[Target pointing data]
◆ ◆ ◆ ◆ ◆ ◆ ◆
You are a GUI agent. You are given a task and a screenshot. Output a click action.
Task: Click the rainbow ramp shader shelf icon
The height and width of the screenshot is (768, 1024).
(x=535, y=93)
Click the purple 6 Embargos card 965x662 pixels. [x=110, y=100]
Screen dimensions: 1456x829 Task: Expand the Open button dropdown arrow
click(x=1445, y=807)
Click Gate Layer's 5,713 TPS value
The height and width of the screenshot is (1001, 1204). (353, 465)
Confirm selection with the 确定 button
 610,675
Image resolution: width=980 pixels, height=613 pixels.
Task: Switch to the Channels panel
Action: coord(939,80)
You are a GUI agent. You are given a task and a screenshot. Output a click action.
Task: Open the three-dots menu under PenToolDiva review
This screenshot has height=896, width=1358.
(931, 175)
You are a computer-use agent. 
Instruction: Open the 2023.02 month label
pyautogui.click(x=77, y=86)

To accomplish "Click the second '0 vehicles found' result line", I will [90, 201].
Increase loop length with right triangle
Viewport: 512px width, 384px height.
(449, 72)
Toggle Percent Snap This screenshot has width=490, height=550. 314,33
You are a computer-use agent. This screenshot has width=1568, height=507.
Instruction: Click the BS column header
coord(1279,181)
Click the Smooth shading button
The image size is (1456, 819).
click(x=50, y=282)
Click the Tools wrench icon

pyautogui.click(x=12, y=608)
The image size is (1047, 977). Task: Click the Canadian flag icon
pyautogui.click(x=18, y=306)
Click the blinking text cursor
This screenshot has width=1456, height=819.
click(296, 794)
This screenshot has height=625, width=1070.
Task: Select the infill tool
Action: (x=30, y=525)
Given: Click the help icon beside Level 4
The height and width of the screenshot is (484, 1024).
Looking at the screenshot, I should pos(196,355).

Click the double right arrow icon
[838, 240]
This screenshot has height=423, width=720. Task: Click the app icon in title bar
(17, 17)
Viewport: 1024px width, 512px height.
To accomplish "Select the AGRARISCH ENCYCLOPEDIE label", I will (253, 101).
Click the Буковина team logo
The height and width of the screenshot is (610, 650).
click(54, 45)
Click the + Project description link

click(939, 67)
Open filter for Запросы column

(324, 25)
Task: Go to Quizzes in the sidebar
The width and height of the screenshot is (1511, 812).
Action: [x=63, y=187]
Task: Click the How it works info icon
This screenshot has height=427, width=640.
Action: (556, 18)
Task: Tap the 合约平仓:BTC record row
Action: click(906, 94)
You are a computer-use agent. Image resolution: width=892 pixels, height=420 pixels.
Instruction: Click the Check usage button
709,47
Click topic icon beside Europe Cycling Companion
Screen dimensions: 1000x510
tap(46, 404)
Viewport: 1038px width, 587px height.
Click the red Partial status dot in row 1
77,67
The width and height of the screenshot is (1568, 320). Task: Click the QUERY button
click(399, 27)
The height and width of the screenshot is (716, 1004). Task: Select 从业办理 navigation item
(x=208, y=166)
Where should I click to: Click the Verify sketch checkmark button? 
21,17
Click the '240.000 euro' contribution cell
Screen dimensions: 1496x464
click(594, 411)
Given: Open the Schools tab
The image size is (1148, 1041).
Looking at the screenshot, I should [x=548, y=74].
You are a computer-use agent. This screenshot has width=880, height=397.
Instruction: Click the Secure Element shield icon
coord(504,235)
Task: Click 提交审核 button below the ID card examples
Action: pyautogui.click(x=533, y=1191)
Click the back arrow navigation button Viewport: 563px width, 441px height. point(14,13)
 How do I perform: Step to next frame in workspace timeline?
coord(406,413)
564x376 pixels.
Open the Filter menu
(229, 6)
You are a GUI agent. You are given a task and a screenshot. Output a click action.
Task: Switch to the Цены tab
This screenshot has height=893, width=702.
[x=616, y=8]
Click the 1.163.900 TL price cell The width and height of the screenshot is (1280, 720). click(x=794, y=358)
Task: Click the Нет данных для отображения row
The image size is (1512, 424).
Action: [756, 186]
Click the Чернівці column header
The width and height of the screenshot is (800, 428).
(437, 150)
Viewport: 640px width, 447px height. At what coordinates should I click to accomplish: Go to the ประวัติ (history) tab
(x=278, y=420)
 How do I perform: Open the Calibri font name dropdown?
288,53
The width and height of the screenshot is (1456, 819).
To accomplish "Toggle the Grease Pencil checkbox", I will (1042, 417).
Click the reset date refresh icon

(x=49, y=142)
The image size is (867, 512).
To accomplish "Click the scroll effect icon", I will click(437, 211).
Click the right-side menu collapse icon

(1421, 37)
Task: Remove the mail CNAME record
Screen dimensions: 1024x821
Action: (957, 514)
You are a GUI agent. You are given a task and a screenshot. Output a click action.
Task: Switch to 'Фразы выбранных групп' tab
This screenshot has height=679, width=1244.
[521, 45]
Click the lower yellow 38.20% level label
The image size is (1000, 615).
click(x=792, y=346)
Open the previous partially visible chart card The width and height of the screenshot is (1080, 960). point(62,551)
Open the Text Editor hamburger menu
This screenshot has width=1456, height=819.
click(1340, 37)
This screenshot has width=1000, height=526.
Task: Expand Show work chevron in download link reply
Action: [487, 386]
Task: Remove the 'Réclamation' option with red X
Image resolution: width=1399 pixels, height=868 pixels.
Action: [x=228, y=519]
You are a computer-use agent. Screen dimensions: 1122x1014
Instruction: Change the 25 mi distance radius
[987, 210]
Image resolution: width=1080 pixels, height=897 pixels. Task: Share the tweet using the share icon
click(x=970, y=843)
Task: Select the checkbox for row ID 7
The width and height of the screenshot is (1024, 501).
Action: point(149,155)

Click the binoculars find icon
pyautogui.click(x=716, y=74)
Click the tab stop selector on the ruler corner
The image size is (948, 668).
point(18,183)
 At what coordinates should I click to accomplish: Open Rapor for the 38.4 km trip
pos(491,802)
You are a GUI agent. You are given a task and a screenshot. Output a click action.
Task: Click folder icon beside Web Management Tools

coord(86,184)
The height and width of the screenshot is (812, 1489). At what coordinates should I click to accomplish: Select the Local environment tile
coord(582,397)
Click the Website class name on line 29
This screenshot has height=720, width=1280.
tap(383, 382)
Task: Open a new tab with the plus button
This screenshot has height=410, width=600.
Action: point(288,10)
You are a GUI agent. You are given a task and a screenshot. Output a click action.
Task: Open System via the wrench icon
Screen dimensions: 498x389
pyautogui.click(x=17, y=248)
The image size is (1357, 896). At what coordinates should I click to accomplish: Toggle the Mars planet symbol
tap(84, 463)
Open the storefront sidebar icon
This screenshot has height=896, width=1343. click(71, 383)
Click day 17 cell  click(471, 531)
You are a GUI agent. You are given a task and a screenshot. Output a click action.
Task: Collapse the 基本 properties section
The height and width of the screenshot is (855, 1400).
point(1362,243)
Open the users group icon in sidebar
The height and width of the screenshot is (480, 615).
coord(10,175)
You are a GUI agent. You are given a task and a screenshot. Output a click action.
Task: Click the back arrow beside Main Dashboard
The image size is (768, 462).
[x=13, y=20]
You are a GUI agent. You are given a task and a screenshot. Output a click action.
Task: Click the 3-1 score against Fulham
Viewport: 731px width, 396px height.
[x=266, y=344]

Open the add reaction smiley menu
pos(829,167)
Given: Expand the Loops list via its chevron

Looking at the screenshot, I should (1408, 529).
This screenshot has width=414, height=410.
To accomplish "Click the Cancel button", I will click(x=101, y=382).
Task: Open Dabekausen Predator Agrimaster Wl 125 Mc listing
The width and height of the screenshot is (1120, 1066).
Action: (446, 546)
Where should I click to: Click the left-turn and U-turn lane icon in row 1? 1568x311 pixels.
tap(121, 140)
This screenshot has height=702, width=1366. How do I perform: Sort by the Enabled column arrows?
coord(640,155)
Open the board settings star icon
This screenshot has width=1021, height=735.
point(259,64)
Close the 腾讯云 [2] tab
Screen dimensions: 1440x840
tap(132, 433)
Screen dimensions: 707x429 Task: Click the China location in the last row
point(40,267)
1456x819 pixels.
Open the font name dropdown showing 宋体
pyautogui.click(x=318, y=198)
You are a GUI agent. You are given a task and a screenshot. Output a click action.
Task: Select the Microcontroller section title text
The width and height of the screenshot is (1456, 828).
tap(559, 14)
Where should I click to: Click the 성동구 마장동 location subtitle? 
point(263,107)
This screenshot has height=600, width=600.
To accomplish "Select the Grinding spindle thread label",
◆ ◆ ◆ ◆ ◆ ◆ ◆
→ **GIVEN INSTRUCTION**
Rewrite the lines of the items from the line with "How do I perform: Open" up to and including the line with "Action: [487, 386]", putting "option" in place of "checkbox" and leaving everything else unchanged.

→ **FULL SOLUTION**
 How do I perform: Open the Calibri font name dropdown?
288,53
The width and height of the screenshot is (1456, 819).
To accomplish "Toggle the Grease Pencil option", I will (1042, 417).
Click the reset date refresh icon

(x=49, y=142)
The image size is (867, 512).
To accomplish "Click the scroll effect icon", I will click(437, 211).
Click the right-side menu collapse icon

(1421, 37)
Task: Remove the mail CNAME record
Screen dimensions: 1024x821
Action: (957, 514)
You are a GUI agent. You are given a task and a screenshot. Output a click action.
Task: Switch to 'Фразы выбранных групп' tab
This screenshot has height=679, width=1244.
[521, 45]
Click the lower yellow 38.20% level label
The image size is (1000, 615).
click(x=792, y=346)
Open the previous partially visible chart card The width and height of the screenshot is (1080, 960). point(62,551)
Open the Text Editor hamburger menu
This screenshot has width=1456, height=819.
click(1340, 37)
This screenshot has width=1000, height=526.
Task: Expand Show work chevron in download link reply
Action: [487, 386]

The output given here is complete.